As Stewart Gill, the Detective Chief Superintendent of the Suffolk Police explains how five nude bodies have been discovered clustered in a small, remote area in Eastern England; the entire nation is gripped with the terrible memories of monsters present and past. Even the British Prime Minister Tony Blair felt the need to address the House of Commons about the murders.
"We support the police fully in dealing with the horror of this situation and also with the entirely understandable fear that there is in the community."
The horror of the situation, in Blair's words is the five bodies discovered over the past 11 days...the latest, two young women found naked and dumped by the side of a busy road, all prostitutes recently reported missing.
"We haven't found what appears to be murder scenes. What we're dealing with appear to be deposition sites, which is where the bodies have been dumped and left."
Brian Clennell is the father of 24-year old Paula Clennell, one of the two most recent victims. "She was a wonderful child she cared for everybody and anybody that's got any information on this..."
As thousands of tips pour in to authorities, the grisly discoveries bring to mind a similar murder spree I covered in Northern England almost thirty years ago, the hunt for the 'Yorkshire Ripper', later identified as Peter Sutcliffe, a truck driver who killed 13 women, most of them prostitutes. Sutcliff, currently serving a life sentence, has been attacked several times behind bars, including an assault with a pen in which a fellow inmate poked his left eye out.
And Sutcliff certainly wasn't the first serial killer to stalk the prostitutes of England. More than a century ago, Jack the Ripper slit the throats of five London streetwalkers; his identity remains a mystery.
But what has really shaken England in the current case, dubbed the 'Suffolk Strangler' is the speed with which the madman is piling up his victims. Alastair McWhirter is Suffolk's top cop.
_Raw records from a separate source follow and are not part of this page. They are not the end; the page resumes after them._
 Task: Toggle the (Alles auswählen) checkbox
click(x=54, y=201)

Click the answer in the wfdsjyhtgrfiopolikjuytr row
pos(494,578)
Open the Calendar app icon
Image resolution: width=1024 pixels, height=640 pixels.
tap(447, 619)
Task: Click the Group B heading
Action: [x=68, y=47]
"If you think back to the Yorkshire Ripper, the murders there took place over a long period of time, and when you look back at other murders over the years, none of them have been like this."
No girl wants to be a prostitute when she grows up. But in Suffolk, England as in Atlantic City, New Jersey, and everywhere else they ply their ancient trade, bad choices, bad men and bad drug abuse often conspire to funnel thousands of young, otherwise unskilled women into a profession that is as dangerous as it is demeaning.
And because they exist so low on society's food chain, and because so many don't even have anyone to report them missing, their killers often get a head start. What we need on both sides of the Atlantic is legitimate job opportunities that can pay these gals a living wage.